Still, they were better than nothing and they did feature unclad women. I took them to the tree house where they were much prized in the absence of Mary O’Leary. When I returned them to their place ten days or so later, just before he came home from spring training, they were conspicuously well thumbed. Indeed, it was hard not to notice that they had been enjoyed by a wider audience. One was missing its cover and nearly all the pictorials now bore marginal comments and balloon captions, many of a candid nature, in a variety of young hands. Often in the years that followed I wondered what my father made of these spirited emendations, but somehow the moment never seemed right to ask.

Chapter 7


BOOM!

MOBILE, ALA.—The Alabama Supreme Court yesterday upheld a death sentence imposed on a Negro handyman, Jimmy Wilson, 55, for robbing Mrs. Esteele Barker of $1.95 at her home last year. Mrs. Barker is white.

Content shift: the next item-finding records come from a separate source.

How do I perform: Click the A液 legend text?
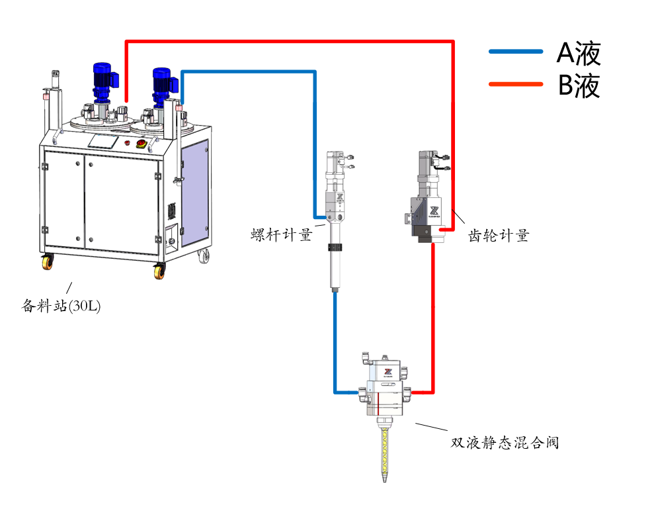[x=578, y=53]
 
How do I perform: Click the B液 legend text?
[x=578, y=85]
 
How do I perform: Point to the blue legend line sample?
[x=516, y=52]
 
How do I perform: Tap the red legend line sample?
[x=516, y=84]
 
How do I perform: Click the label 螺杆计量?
[x=280, y=235]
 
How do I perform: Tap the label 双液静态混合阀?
[x=505, y=442]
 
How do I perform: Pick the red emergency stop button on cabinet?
[x=140, y=143]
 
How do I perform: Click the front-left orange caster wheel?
[x=48, y=263]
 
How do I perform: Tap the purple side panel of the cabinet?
[x=194, y=192]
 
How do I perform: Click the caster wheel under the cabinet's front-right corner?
[x=159, y=270]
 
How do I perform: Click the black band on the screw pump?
[x=337, y=248]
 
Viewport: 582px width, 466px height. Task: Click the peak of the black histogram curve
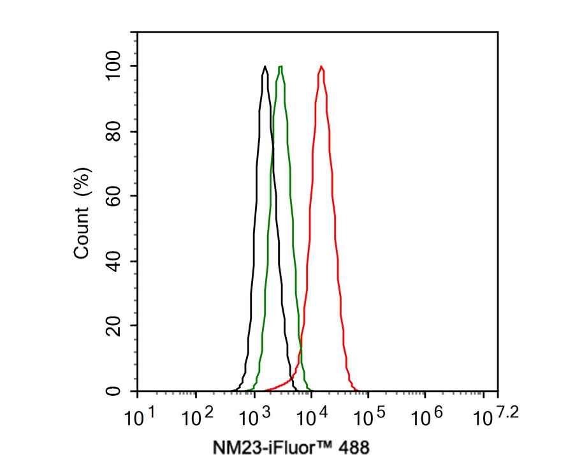(265, 66)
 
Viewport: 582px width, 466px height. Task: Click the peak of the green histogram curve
(280, 66)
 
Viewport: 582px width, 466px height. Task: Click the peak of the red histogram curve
(322, 66)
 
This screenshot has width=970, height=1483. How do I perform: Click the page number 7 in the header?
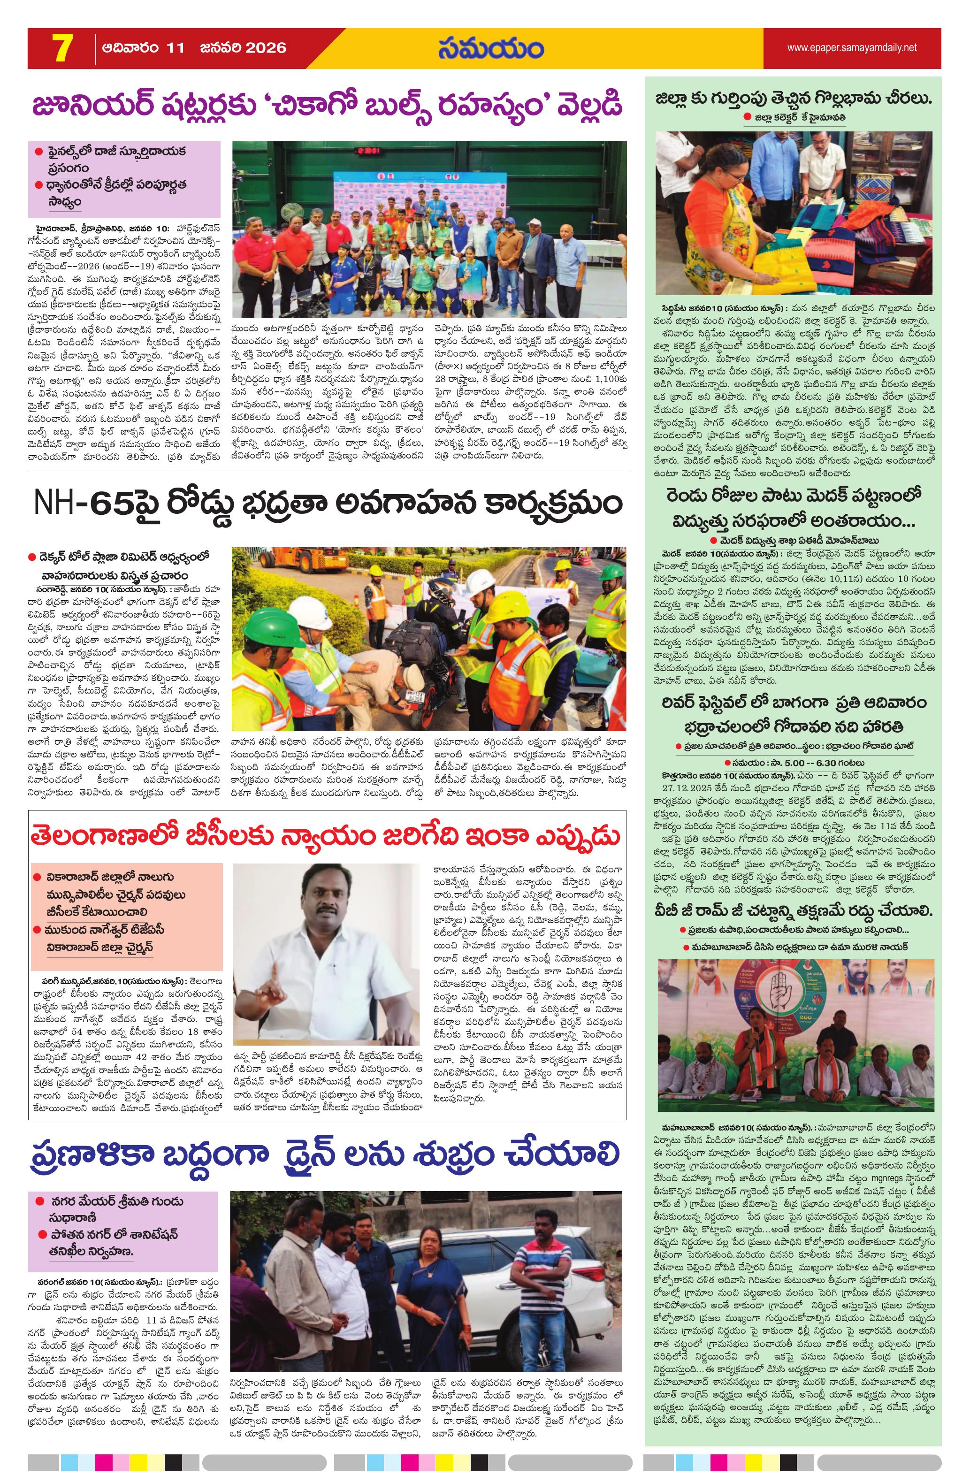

Although robbery is a capital offense in Alabama, no one has been executed in the state before for a theft of less than $5. A court official suggested that the jury had been influenced by the fact that Mrs. Barker told the jury that Wilson had spoken to her in a disrespectful tone.

A spokesman for the National Association for the Advancement of Colored People called the death sentence “a sad blot on the nation,” but said the organization is unable to aid the condemned man because it is barred in Alabama.

—The Des Moines Register, August 23, 1958

AT 7:15 IN THE MORNING local time on November 1, 1952, the United States exploded the first hydrogen bomb in the Eniwetok (or Enewetak or many other variants) atoll in the Marshall Islands of the South Pacific, though it wasn’t really a bomb as it wasn’t in any sense portable. Unless an enemy would considerately stand by while we built an eighty-ton refrigeration unit to cool large volumes of liquid deuterium and tritium, ran in several miles of cabling, and attached scores of electric detonators, we didn’t have any way of blowing anyone up with it. Eleven thousand soldiers and civilians were needed to get the device to go off at Eniwetok, so this was hardly the sort of thing you could set up in Red Square without arousing suspicions. Properly, it was a “thermonuclear device.” Still, it was enormously potent.

Since nothing like this had ever been tried before, nobody knew how big a bang it would make. Even the most conservative estimates, for a blast of five megatons, represented more destructive might than the total firepower used by all sides in World War II, and some nuclear physicists thought the explosion might go as high as one hundred megatons—a blast so off the scale that scientists could only guess the chain of consequences. One possibility was that it might ignite all the oxygen in the atmosphere. Still, nothing ventured, nothing annihilated, as the Pentagon might have put it, and on the morning of November 1 somebody lit the fuse and, as I like to picture it, ran like hell.

The blast came in at a little over ten megatons, comparatively manageable but still enough to wipe out a city a thousand times the size of Hiroshima, though of course Earth has no cities that big. A fireball five miles high and four miles across rose above Eniwetok within seconds, billowing into a mushroom cloud that hit the stratospheric ceiling thirty miles above the Earth and spread outward for more than a thousand miles in every direction, disgorging a darkening snowfall of dusty ash as it went, before slowly dissipating. It was the biggest thing of any type ever created by humans. Nine months later the Soviets surprised the Western powers by exploding a thermonuclear device of their own. The race to obliterate life was on—and how. Now we truly were become Death, the shatterer of worlds.

So it is perhaps not surprising that as this happened I sat in Des Moines, Iowa, quietly shitting myself. I had little choice. I was ten months old.